**Instructions to follow:**
Report every line of the records that contains the word "accomplish", copying each such line in full.

++++ Supplied material ++++

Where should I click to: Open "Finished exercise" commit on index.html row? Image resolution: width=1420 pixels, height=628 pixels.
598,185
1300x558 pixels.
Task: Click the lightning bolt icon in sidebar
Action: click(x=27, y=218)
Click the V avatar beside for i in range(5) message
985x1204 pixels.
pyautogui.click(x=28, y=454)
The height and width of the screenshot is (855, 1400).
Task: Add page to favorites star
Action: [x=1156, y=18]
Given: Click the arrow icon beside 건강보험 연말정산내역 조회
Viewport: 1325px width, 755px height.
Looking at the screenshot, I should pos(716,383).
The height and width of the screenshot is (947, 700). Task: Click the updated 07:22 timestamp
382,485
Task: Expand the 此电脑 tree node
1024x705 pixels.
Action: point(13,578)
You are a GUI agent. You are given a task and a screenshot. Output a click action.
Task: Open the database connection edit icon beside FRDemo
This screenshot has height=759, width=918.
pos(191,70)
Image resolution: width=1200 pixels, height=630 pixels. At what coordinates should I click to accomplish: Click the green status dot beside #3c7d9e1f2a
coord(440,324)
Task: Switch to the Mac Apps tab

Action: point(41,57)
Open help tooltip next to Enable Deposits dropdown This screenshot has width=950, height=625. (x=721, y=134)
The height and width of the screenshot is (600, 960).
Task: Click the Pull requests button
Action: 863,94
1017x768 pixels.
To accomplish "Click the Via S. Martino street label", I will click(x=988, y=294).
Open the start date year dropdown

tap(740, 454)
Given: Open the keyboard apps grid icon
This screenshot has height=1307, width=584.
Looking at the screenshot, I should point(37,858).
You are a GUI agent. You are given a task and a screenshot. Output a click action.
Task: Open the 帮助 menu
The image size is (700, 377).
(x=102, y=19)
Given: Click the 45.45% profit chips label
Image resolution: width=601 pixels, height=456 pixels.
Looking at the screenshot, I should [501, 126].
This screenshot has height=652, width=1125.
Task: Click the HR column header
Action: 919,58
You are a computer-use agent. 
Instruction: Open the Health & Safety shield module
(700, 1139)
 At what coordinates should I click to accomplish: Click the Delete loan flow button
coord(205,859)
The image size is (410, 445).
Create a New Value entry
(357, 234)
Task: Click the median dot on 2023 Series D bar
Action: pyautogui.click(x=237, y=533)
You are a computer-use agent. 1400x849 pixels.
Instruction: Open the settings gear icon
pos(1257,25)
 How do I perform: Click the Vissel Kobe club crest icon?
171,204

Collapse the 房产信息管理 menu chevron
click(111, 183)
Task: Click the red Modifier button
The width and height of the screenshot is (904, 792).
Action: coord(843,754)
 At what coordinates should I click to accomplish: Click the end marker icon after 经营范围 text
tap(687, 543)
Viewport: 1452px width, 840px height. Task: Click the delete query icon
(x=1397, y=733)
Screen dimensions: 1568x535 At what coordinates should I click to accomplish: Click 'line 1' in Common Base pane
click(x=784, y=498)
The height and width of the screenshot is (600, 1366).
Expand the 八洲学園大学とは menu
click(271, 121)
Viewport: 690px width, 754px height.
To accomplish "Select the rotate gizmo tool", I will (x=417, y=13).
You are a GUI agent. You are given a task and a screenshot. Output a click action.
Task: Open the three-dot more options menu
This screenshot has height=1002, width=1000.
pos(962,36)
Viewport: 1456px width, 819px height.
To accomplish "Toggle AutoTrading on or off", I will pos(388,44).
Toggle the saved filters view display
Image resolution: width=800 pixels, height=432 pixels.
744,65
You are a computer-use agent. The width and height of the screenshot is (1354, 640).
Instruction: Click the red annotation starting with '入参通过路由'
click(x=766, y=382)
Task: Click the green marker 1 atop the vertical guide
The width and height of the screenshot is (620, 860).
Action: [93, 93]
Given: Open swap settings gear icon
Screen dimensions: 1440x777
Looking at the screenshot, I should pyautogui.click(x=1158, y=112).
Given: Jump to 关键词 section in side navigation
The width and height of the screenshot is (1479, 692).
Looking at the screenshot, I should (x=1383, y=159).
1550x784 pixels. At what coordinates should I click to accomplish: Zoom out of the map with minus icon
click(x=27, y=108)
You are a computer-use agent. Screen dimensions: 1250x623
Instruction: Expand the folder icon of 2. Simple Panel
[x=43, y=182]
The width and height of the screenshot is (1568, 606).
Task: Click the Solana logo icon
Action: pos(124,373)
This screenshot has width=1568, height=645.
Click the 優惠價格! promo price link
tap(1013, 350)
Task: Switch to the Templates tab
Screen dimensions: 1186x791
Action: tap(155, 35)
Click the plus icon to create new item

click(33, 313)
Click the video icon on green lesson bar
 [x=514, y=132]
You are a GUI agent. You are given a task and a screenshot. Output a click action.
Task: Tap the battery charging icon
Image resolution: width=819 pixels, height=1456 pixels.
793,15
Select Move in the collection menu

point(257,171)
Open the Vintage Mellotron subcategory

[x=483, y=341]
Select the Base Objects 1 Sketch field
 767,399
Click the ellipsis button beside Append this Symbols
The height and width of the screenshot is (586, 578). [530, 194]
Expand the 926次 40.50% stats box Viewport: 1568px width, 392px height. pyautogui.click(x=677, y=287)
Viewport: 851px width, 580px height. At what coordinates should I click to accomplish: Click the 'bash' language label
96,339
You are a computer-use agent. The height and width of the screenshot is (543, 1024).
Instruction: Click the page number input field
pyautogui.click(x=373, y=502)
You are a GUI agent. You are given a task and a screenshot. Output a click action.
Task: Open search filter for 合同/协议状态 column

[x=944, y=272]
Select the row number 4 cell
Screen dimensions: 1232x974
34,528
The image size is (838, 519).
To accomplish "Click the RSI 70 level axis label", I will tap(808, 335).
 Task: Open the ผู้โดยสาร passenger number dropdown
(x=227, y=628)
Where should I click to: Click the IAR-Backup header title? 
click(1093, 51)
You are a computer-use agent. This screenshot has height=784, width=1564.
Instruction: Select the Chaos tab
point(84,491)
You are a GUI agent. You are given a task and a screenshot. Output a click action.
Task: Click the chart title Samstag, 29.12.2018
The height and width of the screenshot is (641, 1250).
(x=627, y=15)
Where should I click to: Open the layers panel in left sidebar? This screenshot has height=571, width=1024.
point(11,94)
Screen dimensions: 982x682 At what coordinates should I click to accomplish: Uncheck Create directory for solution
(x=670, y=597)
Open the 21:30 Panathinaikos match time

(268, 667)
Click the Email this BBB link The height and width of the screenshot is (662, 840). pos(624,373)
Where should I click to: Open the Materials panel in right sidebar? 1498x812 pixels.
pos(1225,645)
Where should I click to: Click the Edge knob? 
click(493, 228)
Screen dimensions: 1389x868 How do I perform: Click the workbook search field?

++++

**Solution to the exercise:**
Image resolution: width=1200 pixels, height=630 pixels. At what coordinates should I click to accomplish: Click the green status dot beside #3c7d9e1f2a
To accomplish "Click the Via S. Martino street label", I will click(x=988, y=294).
 At what coordinates should I click to accomplish: Click the Delete loan flow button
 At what coordinates should I click to accomplish: Click the end marker icon after 经营范围 text
Screen dimensions: 1568x535 At what coordinates should I click to accomplish: Click 'line 1' in Common Base pane
To accomplish "Select the rotate gizmo tool", I will (x=417, y=13).
To accomplish "Toggle AutoTrading on or off", I will pos(388,44).
1550x784 pixels. At what coordinates should I click to accomplish: Zoom out of the map with minus icon
Viewport: 851px width, 580px height. At what coordinates should I click to accomplish: Click the 'bash' language label
To accomplish "Click the RSI 70 level axis label", I will tap(808, 335).
Screen dimensions: 982x682 At what coordinates should I click to accomplish: Uncheck Create directory for solution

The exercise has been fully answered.